Every Custodial Death a Reminder of Why India Must Ratify the Convention Against Torture

How can millions of citizens expect compassionate protection from forced migration, exploitation and bondage, when the Government of India hesitates on a basic legislation against daily violence by its own agencies?

In the same week that the world marked International Day in Support of Victims of Torture (June 26), a father-son duo in Tamil Nadu who kept a shop open after COVID-19 curfew hours died in custody, allegedly after being tortured at the hands of the Thoothukudi district police.

According to reports, a baton was inserted into the anus of one man. The Chinese army’s use of iron rods and nail-studded clubs in 2020 will be remembered by a generation. But we will soon forget what happened in Thoothukudi, as if it was a momentary aberration rather than part of systemic police violence in India.

The police in the same district had, on May 22, 2018, shot dead 13 people, who were among a crowd that had demonstrated for 100 days without violence, seeking closure of Vedanta’s highly polluting Sterlite Copper Unit. In two years, no one has been charged, and police impunity seems to continue.

The persistence of inhuman treatment makes it apparent that the India is determined to protect violence by the police. India is one of only five countries that have yet to ratify the 1987 UN Convention against Torture and Other Cruel, Inhuman or Degrading Treatment or Punishment (UNCAT). The others include Sudan, Brunei and Haiti.

Also read: Tamil Nadu: Social Media Outrage, Protests Over Brutal Thoothukudi Custodial Deaths

Just before the 2010 visit to India of US President Barack Obama, the Lok Sabha passed the Prevention of Torture Bill, 2010, as a hesitant and wholly inadequate first step towards India’s UNCAT ratification. Despite the change of government, the lip service has continued. In 2017, when India presented its third Universal Periodic Review (UPR) to the UN Human Rights Council, no exclusive anti-torture Bill was mentioned, but rather the Law Commission’s ongoing examination of changes to existing criminal laws.

In 2010 itself, a Rajya Sabha multi-party select committee had substantially improved the Lok Sabha’s Bill, but as of 2017, when senior advocate Ashwani Kumar (who chaired the select committee) prayed that the Supreme Court nudge the government to pass the Bill, the court ignored his cause – and the cause of the people of India.

Under the worse-than-colonial Indian State, one-sixth of the world’s population is vulnerable to arbitrary police violence. Not all the one-sixth, however, but more likely the 39% of them that are Dalit, Muslim or Adivasi. A disproportionate 53% of Indian prisoners are from this demography. As a mirror to that, US Blacks were 12% of the adult population but 33% of sentenced prisoners, according to the Pew Research Centre.
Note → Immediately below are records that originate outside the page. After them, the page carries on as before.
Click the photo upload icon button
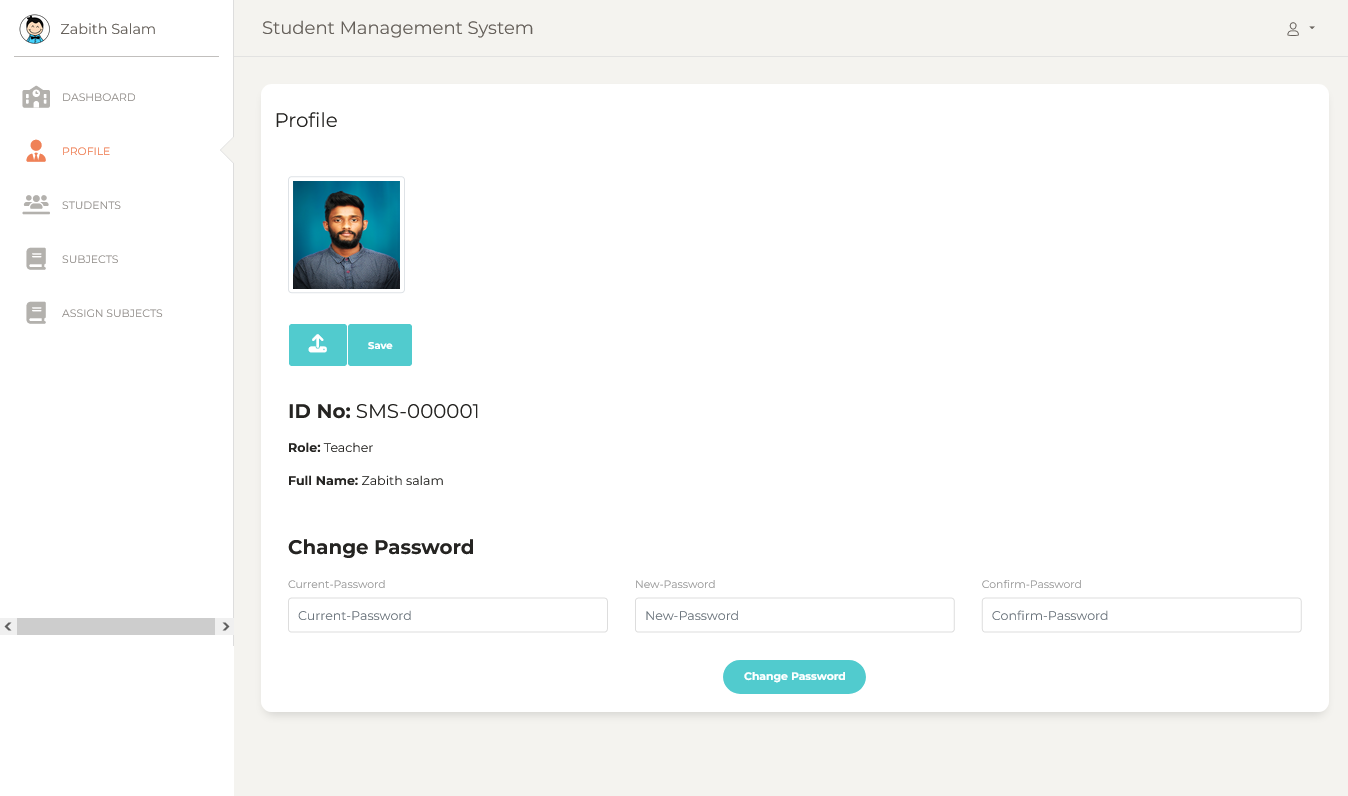Image resolution: width=1348 pixels, height=796 pixels. (x=318, y=344)
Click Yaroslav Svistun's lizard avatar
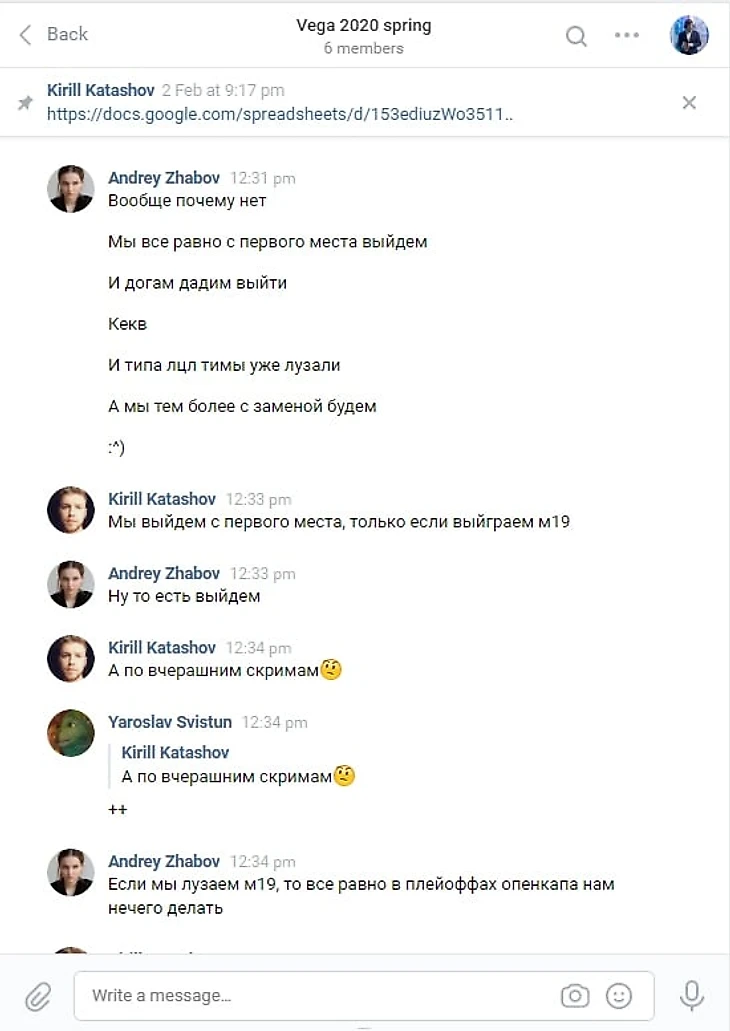 pos(70,732)
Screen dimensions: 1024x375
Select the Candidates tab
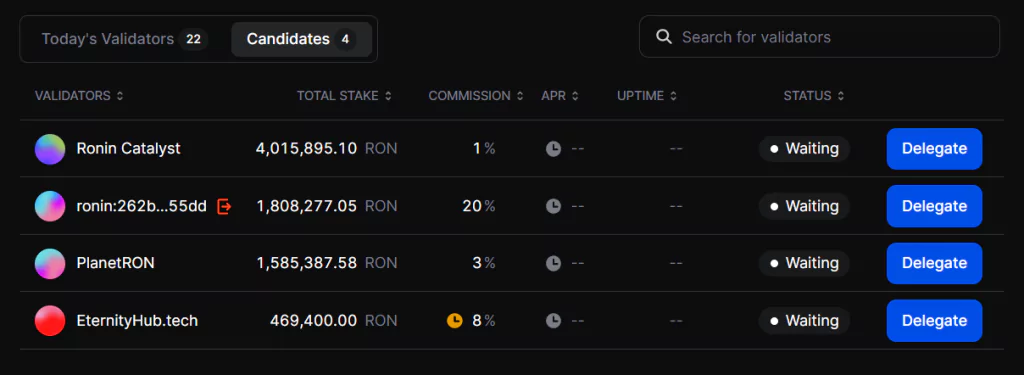[302, 39]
‘Dalit Lives Matter’ and other memes to parallel the US ‘Black Lives Matter’ miss the culprit in both democracies: police torture. The distinction is important. In America, the dominant theme has quickly switched to ‘racism’ (whose corrections are, quite rightly, inclusive measures such as seeking greater Black presence in more diverse areas of employment and education). Unfortunately, merely calling out a social issue such as ‘racism’ or ‘casteism’ does not deal with the criminal in the room – the police officer whose violence the state permits. Both social and criminal issues must be dealt with – in distinctively different ways, in India, the US and everywhere.

Also read: Sanjiv Bhatt Case: In 16 Years, Gujarat Saw 180 Custodial Deaths – and Zero Convictions

The Tamil Nadu police has Social Justice and Human Rights Units in every district. They have mobile police squads (to respond to atrocities against SC and ST communities), but the units also hire economists and sociologists. This strange fusion of social justice (for equal access to resources) and human rights (for prevention of violence) is not effective for either. The confusion is not confined to TN. All over India, reservations for vulnerable communities has not prevented the violent ‘reservation’ for them in the institutionalised prison and torture system.

As Anne Gallagher, director-general, Commonwealth Foundation, said at a recent webinar on ‘UNCAT and India: Perspectives on Ratification’, a new standard of relationship between the state and the citizen is required. How can millions of citizens expect compassionate protection from forced migration, exploitation and bondage, when the Government of India hesitates on a basic legislation against daily violence by its own agencies?

Som Thomas is a human rights scholar based in Bengaluru.